Je me souviens juste d’avoir regardé le documentaire Yeh Ballet, puis le film. J’avais entendu parler de ce jeune danseur de Mumbai en 2017 par un reportage de la BBC ; cela m’avait ému. Là aussi, j’avais chanté et pleuré en me souvenant… Le 26 novembre 2011, je posais le pied en Inde, en pleine nuit, en pleine mousson ; au matin, je rencontrais mes futurs élèves et je sentais que j’étais arrivé à la maison. Un voyage prenait fin, un autre commençait. Comme Yehuda Maor, j’ai dû m’adapter, j’ai connu les difficultés et les joies de l’enseignement. J’ai aussi vécu les terribles inondations de 2015 ; alors que j’écris ce billet, Chennai est une nouvelle fois sous les eaux…
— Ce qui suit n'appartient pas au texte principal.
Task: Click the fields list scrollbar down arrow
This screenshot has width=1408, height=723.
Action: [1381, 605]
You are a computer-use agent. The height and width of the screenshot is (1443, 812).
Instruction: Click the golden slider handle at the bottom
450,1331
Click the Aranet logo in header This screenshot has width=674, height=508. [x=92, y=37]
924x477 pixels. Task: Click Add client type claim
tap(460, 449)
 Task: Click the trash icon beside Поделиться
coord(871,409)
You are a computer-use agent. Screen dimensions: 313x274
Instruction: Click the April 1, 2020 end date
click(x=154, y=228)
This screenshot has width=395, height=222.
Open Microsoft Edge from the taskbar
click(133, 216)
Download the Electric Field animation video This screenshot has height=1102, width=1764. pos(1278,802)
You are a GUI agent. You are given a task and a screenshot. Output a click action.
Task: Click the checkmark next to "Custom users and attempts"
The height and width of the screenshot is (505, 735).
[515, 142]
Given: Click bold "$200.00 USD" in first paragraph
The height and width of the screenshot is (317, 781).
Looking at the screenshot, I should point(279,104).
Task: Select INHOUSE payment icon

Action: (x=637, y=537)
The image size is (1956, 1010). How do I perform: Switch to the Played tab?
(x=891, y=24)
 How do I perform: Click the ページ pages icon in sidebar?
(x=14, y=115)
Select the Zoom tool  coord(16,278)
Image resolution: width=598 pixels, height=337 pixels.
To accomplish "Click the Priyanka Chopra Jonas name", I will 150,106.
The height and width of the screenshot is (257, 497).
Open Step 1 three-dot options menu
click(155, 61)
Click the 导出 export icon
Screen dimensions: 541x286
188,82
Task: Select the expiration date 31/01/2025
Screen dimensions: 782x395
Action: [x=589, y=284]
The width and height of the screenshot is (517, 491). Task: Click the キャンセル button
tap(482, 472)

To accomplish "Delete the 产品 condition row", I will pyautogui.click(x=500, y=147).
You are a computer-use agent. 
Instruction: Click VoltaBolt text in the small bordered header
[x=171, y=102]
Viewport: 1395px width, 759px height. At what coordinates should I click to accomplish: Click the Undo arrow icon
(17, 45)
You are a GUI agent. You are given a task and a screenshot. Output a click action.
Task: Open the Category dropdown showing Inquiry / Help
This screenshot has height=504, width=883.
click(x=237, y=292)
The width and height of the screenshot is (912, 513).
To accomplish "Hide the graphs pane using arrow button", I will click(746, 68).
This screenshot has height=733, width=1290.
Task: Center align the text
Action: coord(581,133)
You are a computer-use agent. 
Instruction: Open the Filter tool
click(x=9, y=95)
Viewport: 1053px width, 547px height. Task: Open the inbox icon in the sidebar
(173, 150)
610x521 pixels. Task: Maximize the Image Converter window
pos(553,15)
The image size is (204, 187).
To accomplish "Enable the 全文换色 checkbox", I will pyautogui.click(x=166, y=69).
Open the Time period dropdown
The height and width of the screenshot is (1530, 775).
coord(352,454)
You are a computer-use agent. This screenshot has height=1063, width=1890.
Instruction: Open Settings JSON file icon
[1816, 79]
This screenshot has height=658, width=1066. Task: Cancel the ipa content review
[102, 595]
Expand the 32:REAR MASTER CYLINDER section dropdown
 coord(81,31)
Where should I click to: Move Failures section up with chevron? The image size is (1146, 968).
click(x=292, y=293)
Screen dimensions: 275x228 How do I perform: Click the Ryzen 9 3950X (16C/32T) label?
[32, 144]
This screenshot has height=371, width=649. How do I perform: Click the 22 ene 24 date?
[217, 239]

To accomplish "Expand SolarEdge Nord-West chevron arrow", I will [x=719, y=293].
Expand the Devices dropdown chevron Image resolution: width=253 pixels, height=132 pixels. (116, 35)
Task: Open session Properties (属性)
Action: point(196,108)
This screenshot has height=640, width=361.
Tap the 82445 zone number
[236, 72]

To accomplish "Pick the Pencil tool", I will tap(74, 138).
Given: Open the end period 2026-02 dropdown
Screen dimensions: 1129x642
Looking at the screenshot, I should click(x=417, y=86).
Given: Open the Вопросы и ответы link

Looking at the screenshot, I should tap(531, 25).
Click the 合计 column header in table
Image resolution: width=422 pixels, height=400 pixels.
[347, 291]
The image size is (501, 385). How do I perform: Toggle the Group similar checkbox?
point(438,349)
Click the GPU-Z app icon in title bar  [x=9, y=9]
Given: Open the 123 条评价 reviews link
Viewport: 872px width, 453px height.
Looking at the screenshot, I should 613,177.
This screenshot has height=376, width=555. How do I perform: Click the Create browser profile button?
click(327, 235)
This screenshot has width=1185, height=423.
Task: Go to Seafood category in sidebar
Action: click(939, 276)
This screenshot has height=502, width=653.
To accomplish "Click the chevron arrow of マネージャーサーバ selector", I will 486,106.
#HolaMadrid — Novembre, ou le vide

#LuzParaLaCañada

Le 2 octobre 2020, l’entreprise Naturgy et le Gouvernement de la Communauté de Madrid décident de couper l’électricité à près de 4 000 personnes, dont 1 800 enfants, qui vivent désormais dans l’obscurité. Cela se passe à la Cañada Real Galiana, à 12 kilomètres de la capitale, le long de l’autoroute M50 : le plus grand bidonville d’Europe occidentale.

Treize mois plus tard, le courant n’est toujours pas rétabli. Il y a un mot pour ça en espagnol : vergüenza.